[Opening Source material section]
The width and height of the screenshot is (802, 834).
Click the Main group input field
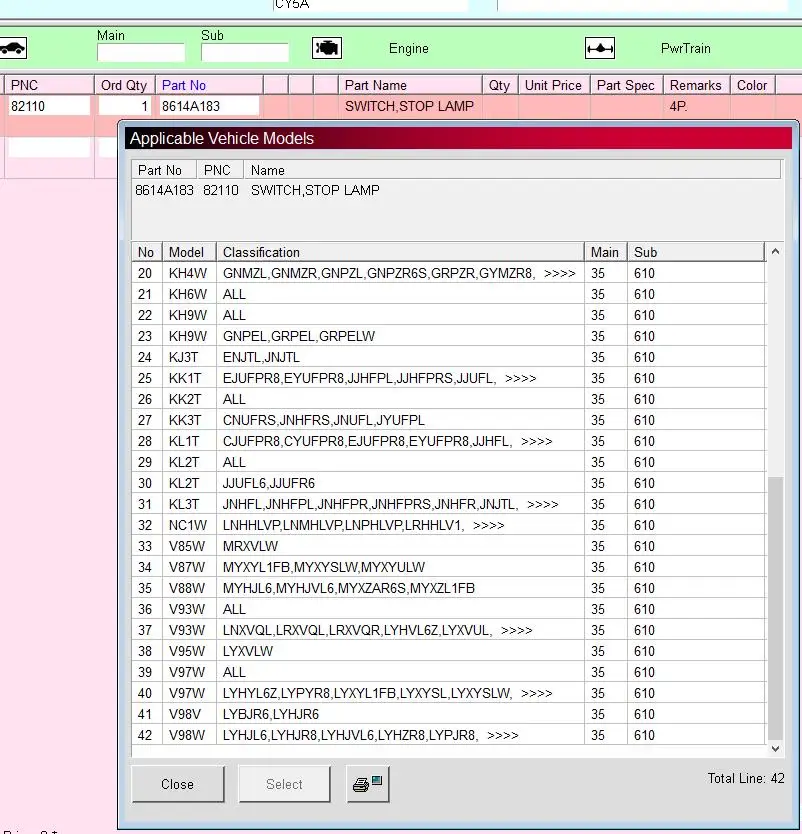point(140,53)
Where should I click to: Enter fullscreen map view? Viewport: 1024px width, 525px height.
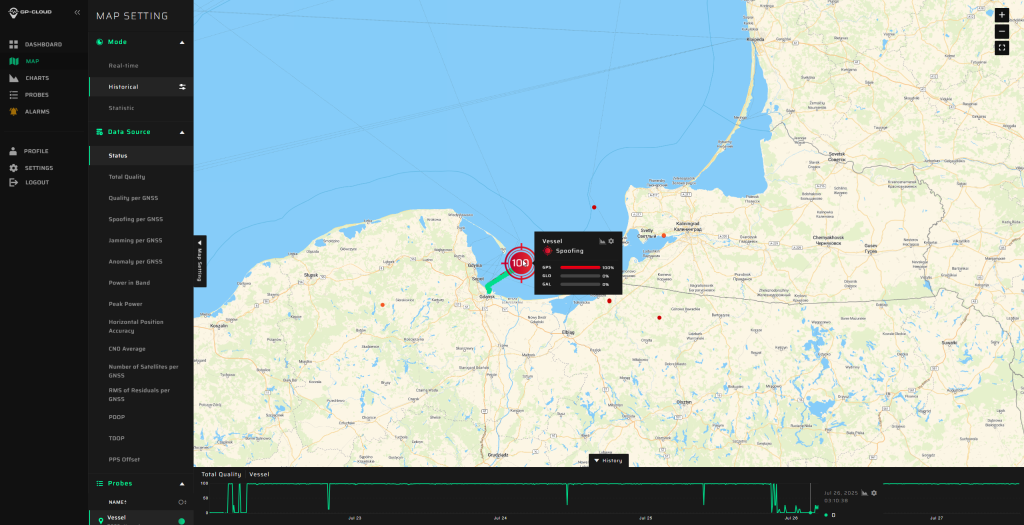tap(1002, 47)
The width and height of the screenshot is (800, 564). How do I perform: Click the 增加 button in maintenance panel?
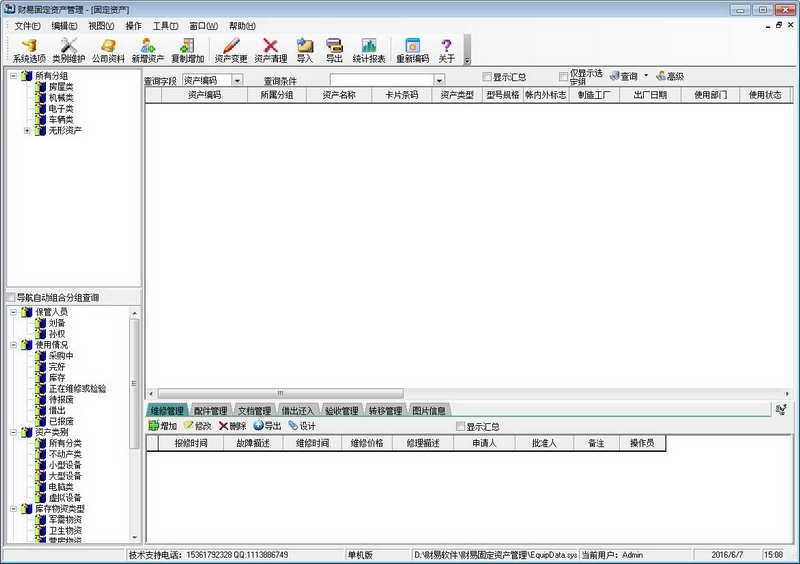tap(162, 426)
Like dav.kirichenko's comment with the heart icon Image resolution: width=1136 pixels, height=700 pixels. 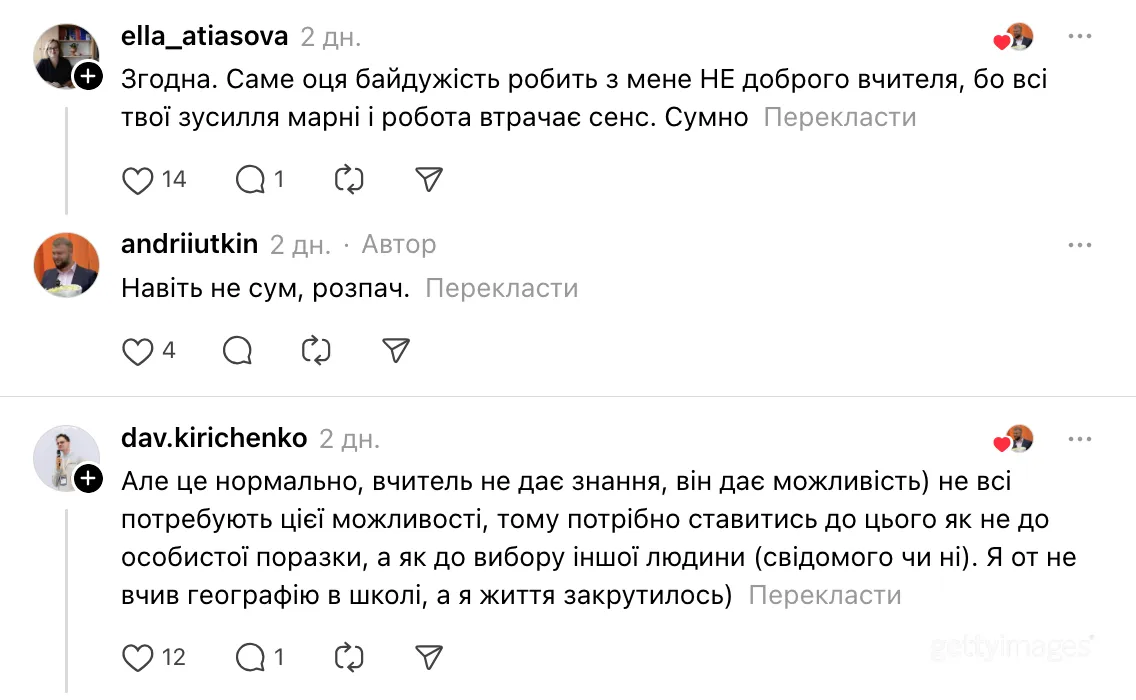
[Closing Source material section]
→ Brief: Repeat the records above exactly, leaving out any pictures they contain.

→ Task answer:
The width and height of the screenshot is (802, 834).
Click the Main group input field
point(140,53)
Where should I click to: Enter fullscreen map view? Viewport: 1024px width, 525px height.
tap(1002, 47)
The width and height of the screenshot is (800, 564). How do I perform: Click the 增加 button in maintenance panel?
tap(162, 426)
Like dav.kirichenko's comment with the heart icon Image resolution: width=1136 pixels, height=700 pixels. 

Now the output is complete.